** REQUIRED WORK **
With pictures left out, copy exactly every line from the one containing "Given: Select the Full Stack radio option" through the end of the material.

** SUPPLIED MATERIAL **
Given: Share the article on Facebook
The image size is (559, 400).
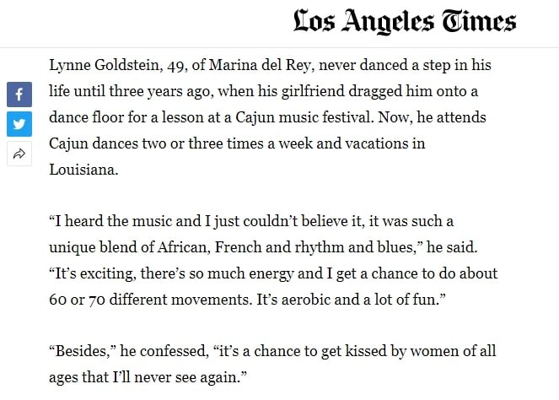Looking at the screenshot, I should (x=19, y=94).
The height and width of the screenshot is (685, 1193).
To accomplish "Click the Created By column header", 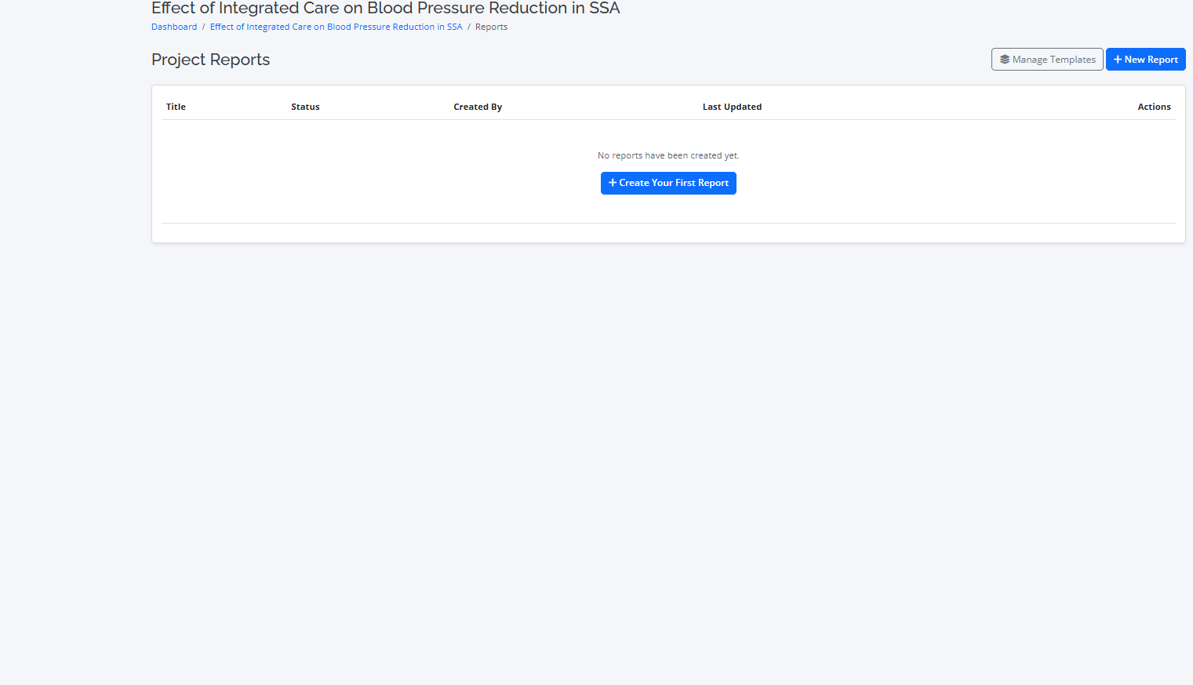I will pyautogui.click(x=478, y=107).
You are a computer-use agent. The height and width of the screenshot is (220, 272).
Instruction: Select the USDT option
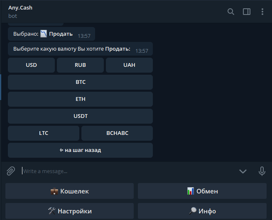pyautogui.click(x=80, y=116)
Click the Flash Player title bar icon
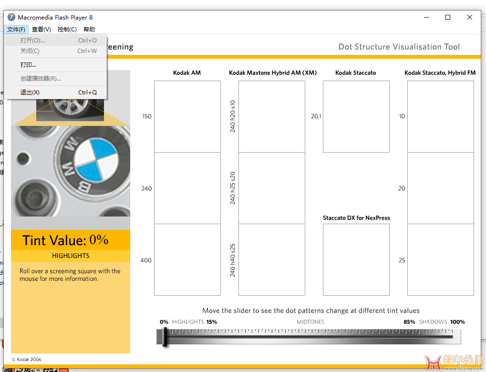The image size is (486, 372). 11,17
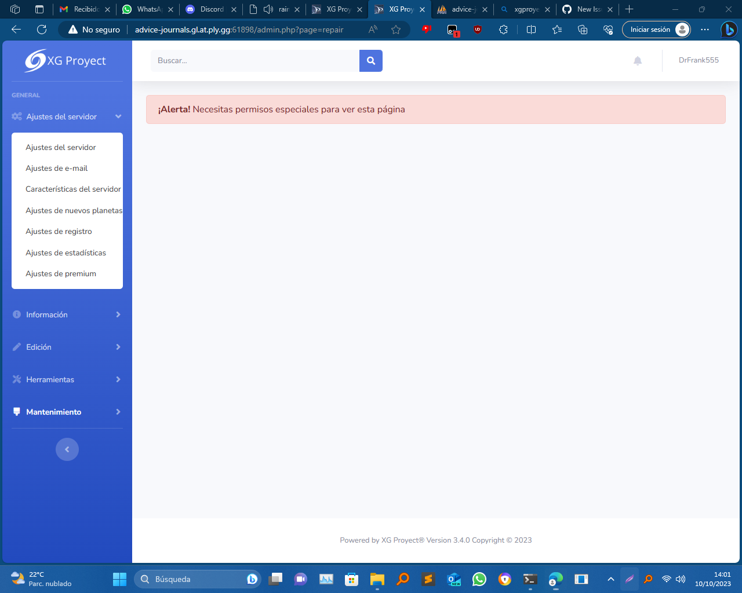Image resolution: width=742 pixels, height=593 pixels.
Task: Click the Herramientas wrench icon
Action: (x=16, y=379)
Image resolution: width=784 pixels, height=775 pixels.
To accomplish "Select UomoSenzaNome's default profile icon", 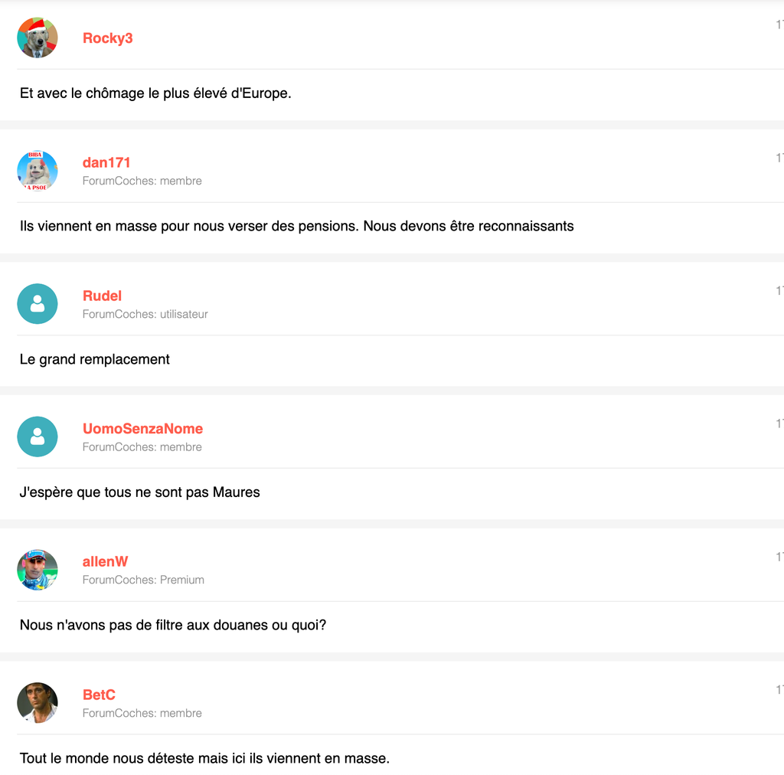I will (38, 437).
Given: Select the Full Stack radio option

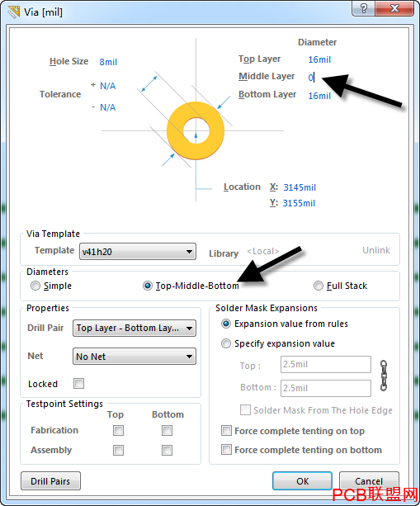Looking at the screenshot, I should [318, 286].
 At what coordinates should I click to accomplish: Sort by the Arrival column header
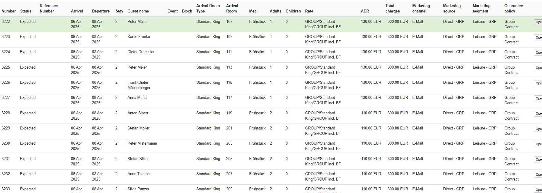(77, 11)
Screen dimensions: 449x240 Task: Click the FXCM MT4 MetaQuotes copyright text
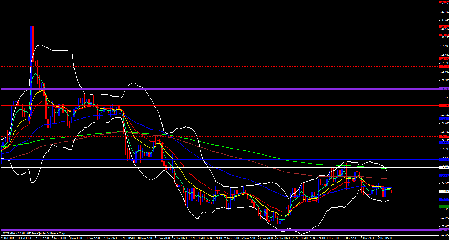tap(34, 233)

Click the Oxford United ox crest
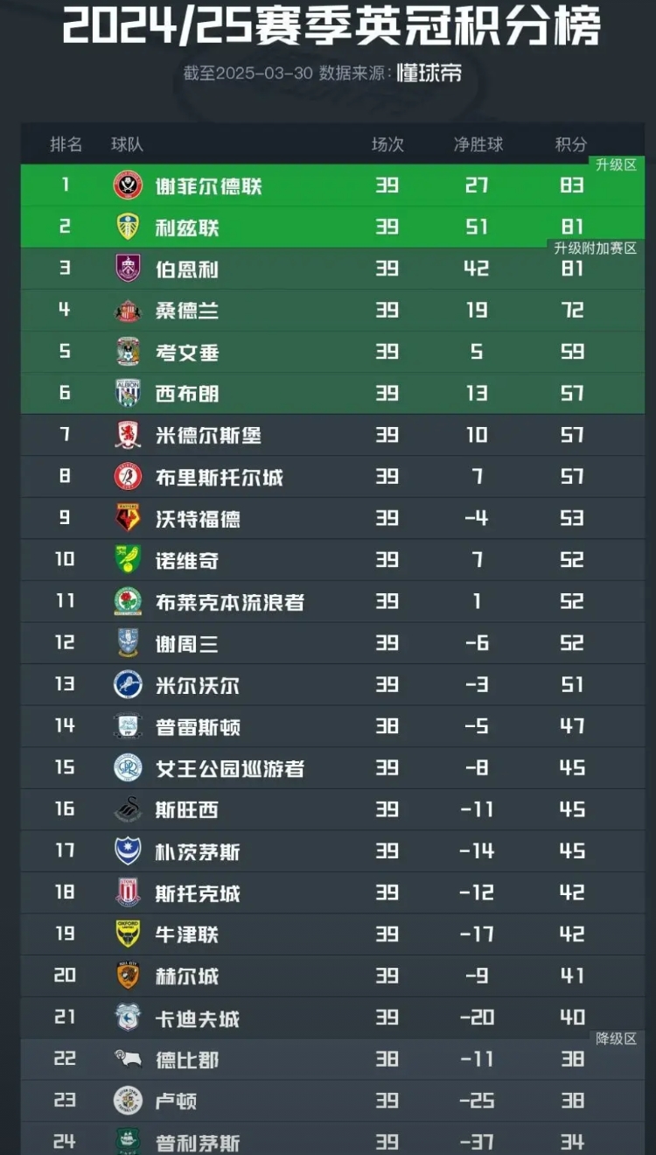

** ANSWER SECTION **
Given: Select the Full Stack radio option

Looking at the screenshot, I should [318, 286].
 At what coordinates should I click to accomplish: Sort by the Arrival column header
(77, 11)
Screen dimensions: 449x240 Task: Click the FXCM MT4 MetaQuotes copyright text
tap(34, 233)

Click the Oxford United ox crest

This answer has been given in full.